• _Instructions to follow_
Copy out, word for word, the lines from the one containing "[Open cart menu] (1077, 32)" up to and including the one containing "Instagram (118, 1140)".

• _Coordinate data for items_
▬▬▬▬▬▬▬▬▬▬
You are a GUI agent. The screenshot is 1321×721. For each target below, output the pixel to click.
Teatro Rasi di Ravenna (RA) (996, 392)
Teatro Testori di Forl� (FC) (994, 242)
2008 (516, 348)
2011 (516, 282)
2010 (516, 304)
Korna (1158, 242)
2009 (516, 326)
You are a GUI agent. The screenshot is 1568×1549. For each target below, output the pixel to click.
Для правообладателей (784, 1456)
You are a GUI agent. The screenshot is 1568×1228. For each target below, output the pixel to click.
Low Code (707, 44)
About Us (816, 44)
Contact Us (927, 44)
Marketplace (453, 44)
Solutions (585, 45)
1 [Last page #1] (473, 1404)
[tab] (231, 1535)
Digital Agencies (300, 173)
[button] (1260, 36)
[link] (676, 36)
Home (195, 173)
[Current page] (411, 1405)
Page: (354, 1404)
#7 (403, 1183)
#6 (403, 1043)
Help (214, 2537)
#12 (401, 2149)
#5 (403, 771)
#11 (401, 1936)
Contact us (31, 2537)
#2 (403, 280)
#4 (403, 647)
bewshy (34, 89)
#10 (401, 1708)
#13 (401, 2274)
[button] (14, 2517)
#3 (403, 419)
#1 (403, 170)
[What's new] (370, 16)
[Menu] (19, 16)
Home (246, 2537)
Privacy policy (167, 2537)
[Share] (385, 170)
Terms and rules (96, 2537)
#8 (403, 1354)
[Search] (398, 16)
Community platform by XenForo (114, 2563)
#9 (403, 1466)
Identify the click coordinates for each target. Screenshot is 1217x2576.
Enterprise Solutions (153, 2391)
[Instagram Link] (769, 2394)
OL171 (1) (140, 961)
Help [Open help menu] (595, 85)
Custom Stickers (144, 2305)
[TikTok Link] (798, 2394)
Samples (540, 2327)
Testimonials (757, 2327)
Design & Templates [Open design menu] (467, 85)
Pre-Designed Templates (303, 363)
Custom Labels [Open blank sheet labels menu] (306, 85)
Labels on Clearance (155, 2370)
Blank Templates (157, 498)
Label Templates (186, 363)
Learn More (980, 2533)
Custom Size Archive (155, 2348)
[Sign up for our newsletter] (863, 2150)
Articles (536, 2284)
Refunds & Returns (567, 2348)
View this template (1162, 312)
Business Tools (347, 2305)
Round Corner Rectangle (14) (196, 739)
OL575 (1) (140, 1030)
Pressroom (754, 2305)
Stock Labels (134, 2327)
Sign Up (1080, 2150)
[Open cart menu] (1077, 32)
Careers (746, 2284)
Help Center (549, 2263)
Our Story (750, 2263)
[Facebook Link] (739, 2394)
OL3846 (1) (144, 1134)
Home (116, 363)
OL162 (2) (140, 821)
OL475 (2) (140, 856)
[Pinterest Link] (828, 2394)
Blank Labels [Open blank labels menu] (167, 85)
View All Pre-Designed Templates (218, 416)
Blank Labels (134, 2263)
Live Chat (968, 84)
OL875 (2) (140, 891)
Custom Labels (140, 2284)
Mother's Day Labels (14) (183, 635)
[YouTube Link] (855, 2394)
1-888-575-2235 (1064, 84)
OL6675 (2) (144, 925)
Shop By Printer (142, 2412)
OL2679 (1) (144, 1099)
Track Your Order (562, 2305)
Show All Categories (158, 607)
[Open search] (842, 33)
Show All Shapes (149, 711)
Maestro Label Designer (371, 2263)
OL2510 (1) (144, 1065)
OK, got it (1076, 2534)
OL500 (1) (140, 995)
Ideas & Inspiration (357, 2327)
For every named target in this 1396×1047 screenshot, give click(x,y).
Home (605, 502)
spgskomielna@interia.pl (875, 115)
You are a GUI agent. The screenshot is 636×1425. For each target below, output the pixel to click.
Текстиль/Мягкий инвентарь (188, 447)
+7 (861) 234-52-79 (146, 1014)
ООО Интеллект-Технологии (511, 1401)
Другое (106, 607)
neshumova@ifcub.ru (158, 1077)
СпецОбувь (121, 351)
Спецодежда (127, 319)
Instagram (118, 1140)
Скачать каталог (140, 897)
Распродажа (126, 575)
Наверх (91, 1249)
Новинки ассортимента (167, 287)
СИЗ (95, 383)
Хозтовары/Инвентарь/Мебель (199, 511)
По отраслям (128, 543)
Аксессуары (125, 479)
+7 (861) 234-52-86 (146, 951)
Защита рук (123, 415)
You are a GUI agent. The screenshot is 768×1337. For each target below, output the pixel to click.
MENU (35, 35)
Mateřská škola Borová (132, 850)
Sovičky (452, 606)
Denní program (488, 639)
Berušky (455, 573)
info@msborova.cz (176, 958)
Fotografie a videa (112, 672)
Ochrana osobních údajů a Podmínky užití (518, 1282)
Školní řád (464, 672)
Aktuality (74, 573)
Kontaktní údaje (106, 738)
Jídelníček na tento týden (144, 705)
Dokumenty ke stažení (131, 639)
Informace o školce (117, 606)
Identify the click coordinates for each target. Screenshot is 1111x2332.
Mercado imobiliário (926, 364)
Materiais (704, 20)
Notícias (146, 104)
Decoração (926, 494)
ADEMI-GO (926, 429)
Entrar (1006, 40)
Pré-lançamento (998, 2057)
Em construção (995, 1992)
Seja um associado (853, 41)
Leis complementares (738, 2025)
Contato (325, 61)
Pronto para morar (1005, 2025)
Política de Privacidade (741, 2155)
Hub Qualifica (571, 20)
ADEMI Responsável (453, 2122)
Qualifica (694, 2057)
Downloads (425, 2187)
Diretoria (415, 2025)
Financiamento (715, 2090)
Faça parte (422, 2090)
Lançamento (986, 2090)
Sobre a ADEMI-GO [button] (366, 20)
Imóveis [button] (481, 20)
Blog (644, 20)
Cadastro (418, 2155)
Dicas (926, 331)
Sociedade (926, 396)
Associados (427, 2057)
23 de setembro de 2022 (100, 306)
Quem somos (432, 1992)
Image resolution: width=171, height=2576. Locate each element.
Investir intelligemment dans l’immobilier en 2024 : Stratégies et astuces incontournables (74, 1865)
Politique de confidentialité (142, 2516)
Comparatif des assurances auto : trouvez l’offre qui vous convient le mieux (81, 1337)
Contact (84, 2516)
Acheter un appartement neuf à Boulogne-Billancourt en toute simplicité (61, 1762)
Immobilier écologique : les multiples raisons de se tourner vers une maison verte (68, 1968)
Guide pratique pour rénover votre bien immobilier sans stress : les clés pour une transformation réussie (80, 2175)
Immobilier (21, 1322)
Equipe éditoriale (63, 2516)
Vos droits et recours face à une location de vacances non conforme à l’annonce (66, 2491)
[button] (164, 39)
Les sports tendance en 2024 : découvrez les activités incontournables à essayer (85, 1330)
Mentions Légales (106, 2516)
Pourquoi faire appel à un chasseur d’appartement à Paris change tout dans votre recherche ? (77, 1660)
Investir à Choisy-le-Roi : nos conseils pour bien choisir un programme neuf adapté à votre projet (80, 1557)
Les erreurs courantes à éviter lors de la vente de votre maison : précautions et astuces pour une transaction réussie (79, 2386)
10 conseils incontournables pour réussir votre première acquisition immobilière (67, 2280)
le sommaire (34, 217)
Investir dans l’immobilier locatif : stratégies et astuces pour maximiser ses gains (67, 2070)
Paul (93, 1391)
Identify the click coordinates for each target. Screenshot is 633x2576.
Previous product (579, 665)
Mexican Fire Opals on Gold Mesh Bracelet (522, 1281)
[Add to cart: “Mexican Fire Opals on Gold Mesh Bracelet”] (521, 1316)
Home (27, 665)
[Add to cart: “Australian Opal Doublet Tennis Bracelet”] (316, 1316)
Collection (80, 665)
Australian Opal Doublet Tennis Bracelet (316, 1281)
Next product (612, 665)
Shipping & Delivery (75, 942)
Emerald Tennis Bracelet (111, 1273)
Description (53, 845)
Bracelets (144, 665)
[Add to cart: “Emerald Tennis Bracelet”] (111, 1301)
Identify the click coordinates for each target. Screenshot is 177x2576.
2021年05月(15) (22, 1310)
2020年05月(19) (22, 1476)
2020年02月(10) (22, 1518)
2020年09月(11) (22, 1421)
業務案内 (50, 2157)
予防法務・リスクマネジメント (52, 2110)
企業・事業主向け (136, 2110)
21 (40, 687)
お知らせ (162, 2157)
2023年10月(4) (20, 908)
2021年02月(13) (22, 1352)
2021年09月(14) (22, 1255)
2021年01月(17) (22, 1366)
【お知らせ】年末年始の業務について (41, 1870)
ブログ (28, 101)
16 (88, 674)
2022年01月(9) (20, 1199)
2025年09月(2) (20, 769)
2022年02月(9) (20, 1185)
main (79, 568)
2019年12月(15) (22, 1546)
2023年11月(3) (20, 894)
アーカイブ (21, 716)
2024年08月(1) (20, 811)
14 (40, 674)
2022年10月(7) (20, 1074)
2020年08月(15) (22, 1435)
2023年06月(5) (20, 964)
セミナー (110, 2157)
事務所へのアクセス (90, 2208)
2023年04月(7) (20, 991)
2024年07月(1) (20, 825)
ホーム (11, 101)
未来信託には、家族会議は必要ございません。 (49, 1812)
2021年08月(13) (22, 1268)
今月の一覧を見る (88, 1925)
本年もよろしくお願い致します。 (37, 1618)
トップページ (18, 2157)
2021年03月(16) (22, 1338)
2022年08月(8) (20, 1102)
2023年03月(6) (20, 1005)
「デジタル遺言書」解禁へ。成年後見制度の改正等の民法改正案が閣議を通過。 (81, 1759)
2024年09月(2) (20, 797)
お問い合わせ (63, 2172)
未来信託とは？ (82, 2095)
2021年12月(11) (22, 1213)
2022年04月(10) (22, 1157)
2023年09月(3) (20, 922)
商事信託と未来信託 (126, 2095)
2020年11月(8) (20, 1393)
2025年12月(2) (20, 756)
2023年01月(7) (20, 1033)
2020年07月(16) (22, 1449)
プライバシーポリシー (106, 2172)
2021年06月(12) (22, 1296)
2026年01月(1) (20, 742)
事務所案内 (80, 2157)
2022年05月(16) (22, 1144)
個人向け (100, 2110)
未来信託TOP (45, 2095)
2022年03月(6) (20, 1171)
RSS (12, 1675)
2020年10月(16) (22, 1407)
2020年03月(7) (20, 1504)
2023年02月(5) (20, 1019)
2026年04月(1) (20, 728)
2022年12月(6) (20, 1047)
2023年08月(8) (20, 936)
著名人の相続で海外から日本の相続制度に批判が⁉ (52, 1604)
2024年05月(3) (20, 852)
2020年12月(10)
▬▬▬▬▬▬▬▬▬▬
• _Reply_
[Open cart menu] (1077, 32)
Careers (746, 2284)
Help Center (549, 2263)
Our Story (750, 2263)
[Facebook Link] (739, 2394)
OL3846 (1) (144, 1134)
Home (116, 363)
OL162 (2) (140, 821)
OL475 (2) (140, 856)
[Pinterest Link] (828, 2394)
Blank Labels [Open blank labels menu] (167, 85)
View All Pre-Designed Templates (218, 416)
Blank Labels (134, 2263)
Live Chat (968, 84)
OL875 (2) (140, 891)
Custom Labels (140, 2284)
Mother's Day Labels (14) (183, 635)
[YouTube Link] (855, 2394)
1-888-575-2235 (1064, 84)
OL6675 (2) (144, 925)
Shop By Printer (142, 2412)
OL2679 (1) (144, 1099)
Track Your Order (562, 2305)
Show All Categories (158, 607)
[Open search] (842, 33)
Show All Shapes (149, 711)
Maestro Label Designer (371, 2263)
OL2510 (1) (144, 1065)
OK, got it (1076, 2534)
OL500 (1) (140, 995)
Ideas & Inspiration (357, 2327)
For every named target in this 1396×1047 screenshot, give click(x,y).
Home (605, 502)
spgskomielna@interia.pl (875, 115)
You are a GUI agent. The screenshot is 636×1425. For each target below, output the pixel to click.
Текстиль/Мягкий инвентарь (188, 447)
+7 (861) 234-52-79 (146, 1014)
ООО Интеллект-Технологии (511, 1401)
Другое (106, 607)
neshumova@ifcub.ru (158, 1077)
СпецОбувь (121, 351)
Спецодежда (127, 319)
Instagram (118, 1140)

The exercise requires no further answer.